DGB-Chef Michael Sommer protestierte und bezeichnete die Veröffentlichung "eine völlig unzulässige Vereinnahmung" seiner Person. Er sei und bleibe parteipolitisch unabhängig, betonte Sommer.

Chefredakteur Uwe-Karsten Heye entschuldigte sich für die journalistische Panne: Es sei "durch ein Missverständnis innerhalb der Redaktion" vergessen worden, das ausdrückliche Einverständnis der Zitierten einzuholen. Wenn dadurch der "Eindruck einer einseitigen Parteinahme für den Kanzlerkandidaten und die SPD" entstanden sei und damit die Neutralitätspflicht der Gewerkschaften tangiert wäre, bedauere die Redaktion dies ausdrücklich, sagte er.

Neben dem Verbandschef sind in Vorwärts auch die Vorsitzenden der IG Metall und der IG BCE, Berthold Huber und Hubertus Schmoldt, mit Äußerungen zugunsten von Steinmeier oder gegen die Union zitiert. Auch sie reagierten verärgert.

Huber sieht sich für Wahlkampfzwecke der SPD missbraucht und sagte, der Vorgang sei "eine nicht akzeptable Grenzüberschreitung" und eine "unzulässige Vereinnahmung, die darauf spekuliert, dass ich mich nicht distanzieren würde".
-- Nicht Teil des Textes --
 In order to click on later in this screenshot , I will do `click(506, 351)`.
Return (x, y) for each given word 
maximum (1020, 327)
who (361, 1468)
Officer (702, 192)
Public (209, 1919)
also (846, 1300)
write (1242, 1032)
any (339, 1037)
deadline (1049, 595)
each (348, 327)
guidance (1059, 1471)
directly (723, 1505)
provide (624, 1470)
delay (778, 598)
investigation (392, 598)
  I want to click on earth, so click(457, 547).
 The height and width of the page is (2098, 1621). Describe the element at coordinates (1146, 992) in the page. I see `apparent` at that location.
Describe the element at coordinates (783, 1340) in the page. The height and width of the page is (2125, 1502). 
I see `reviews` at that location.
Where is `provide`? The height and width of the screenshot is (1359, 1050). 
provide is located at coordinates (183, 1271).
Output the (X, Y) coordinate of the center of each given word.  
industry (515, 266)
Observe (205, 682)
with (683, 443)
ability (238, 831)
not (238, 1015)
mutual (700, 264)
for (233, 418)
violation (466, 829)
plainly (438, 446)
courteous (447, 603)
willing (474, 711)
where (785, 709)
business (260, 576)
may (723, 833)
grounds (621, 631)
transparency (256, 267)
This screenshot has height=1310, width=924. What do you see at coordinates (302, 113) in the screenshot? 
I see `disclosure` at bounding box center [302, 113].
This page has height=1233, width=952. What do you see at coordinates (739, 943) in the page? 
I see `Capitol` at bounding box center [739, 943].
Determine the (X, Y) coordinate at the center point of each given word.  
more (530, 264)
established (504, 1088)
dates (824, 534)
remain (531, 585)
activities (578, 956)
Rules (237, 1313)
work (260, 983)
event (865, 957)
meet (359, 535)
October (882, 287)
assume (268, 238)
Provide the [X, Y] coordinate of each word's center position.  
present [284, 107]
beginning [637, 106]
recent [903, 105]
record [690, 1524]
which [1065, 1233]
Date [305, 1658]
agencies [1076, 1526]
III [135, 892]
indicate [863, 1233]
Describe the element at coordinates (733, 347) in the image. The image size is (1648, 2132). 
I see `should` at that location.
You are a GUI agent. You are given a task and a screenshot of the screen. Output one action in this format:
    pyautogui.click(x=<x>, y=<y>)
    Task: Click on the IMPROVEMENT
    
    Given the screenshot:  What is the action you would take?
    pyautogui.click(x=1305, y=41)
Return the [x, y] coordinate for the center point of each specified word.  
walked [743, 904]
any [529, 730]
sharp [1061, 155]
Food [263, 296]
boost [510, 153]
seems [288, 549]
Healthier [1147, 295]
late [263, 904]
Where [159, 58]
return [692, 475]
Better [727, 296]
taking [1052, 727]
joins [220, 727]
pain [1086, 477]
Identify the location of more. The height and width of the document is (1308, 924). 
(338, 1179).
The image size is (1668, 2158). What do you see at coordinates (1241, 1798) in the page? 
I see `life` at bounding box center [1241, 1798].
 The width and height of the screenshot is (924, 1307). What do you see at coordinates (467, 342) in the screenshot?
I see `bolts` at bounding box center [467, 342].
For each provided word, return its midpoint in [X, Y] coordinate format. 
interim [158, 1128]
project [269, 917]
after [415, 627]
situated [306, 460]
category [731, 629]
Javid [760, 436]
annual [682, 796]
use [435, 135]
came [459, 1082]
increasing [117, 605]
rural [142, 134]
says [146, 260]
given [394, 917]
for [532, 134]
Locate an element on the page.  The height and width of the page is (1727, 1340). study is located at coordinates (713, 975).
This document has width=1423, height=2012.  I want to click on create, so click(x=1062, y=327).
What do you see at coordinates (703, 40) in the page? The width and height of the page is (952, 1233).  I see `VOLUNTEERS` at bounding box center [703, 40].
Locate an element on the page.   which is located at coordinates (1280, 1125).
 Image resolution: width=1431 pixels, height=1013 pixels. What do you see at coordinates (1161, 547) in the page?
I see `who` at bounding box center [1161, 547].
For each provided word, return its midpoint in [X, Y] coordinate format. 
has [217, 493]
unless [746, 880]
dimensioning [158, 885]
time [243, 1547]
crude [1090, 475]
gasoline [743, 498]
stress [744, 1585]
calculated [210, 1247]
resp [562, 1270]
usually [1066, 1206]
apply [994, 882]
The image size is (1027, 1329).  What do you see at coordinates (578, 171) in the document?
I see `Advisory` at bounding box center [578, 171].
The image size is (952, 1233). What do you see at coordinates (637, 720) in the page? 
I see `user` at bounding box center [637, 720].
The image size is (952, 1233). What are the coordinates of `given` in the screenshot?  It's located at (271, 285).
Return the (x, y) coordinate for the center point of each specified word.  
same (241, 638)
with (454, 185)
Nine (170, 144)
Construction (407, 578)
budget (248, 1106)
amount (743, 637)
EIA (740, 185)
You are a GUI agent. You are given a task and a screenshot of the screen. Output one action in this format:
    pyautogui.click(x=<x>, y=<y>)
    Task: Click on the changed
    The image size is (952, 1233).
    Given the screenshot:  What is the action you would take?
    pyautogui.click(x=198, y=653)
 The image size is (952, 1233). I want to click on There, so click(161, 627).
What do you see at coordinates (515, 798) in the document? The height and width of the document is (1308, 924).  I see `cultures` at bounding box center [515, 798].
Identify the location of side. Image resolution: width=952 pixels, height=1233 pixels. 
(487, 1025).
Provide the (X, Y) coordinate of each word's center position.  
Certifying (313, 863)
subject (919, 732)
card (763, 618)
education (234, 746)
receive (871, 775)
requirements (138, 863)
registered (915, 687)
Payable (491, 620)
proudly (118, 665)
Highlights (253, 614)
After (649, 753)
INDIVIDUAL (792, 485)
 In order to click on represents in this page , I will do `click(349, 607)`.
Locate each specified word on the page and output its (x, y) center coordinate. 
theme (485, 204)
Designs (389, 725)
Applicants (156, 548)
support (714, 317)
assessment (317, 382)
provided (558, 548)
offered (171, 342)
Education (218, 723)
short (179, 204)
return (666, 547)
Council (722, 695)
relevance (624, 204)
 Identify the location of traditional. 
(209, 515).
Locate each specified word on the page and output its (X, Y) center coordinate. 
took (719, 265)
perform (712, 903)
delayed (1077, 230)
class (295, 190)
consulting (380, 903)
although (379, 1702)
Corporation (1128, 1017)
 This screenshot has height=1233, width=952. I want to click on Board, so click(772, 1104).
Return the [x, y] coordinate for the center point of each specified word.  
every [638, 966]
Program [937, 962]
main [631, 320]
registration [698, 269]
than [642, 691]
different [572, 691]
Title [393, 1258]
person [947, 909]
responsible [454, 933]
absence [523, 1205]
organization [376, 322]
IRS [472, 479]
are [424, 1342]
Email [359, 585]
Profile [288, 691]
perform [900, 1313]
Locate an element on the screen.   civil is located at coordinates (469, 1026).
Schmoldt sagte, die Veröffentlichung erwecke den Eindruck, dass die positive Bewertung von Thesen aus dem Deutschland-Plan ein Wahlaufruf für die SPD sei. "Dieser Eindruck ist falsch", stellte der IG-BCE-Chef klar.

Chefredakteur Heye, unter Bundeskanzler Gerhard Schröder einst Regierungssprecher, betonte, alle zitierten Prominenten hätten sich öffentlich positiv zum Deutschland-Plan geäußert. Die Zitate seien korrekt, aber nicht ausdrücklich für die Veröffentlichung autorisiert worden. Insgesamt treten 20 Prominente in Vorwärts als Unterstützer auf.

Der DGB und seine acht Einzelgewerkschaften verzichten – als Einheitsgewerkschaften für Mitglieder aller politischen Lager – auf eine Wahlempfehlung zugunsten einer Partei. Linksfraktionsvize Klaus Ernst sprach von "einem unerhörten Vorgang" und konstatierte, der SPD müsse "das Wasser bis zum Halse stehen, wenn sie sich derart dreister Methoden bedient". Allerdings hatte sich die SPD zuletzt deutlich an gewerkschaftliche Positionen angenähert, etwa bei Altersteilzeit und Mindestlohn.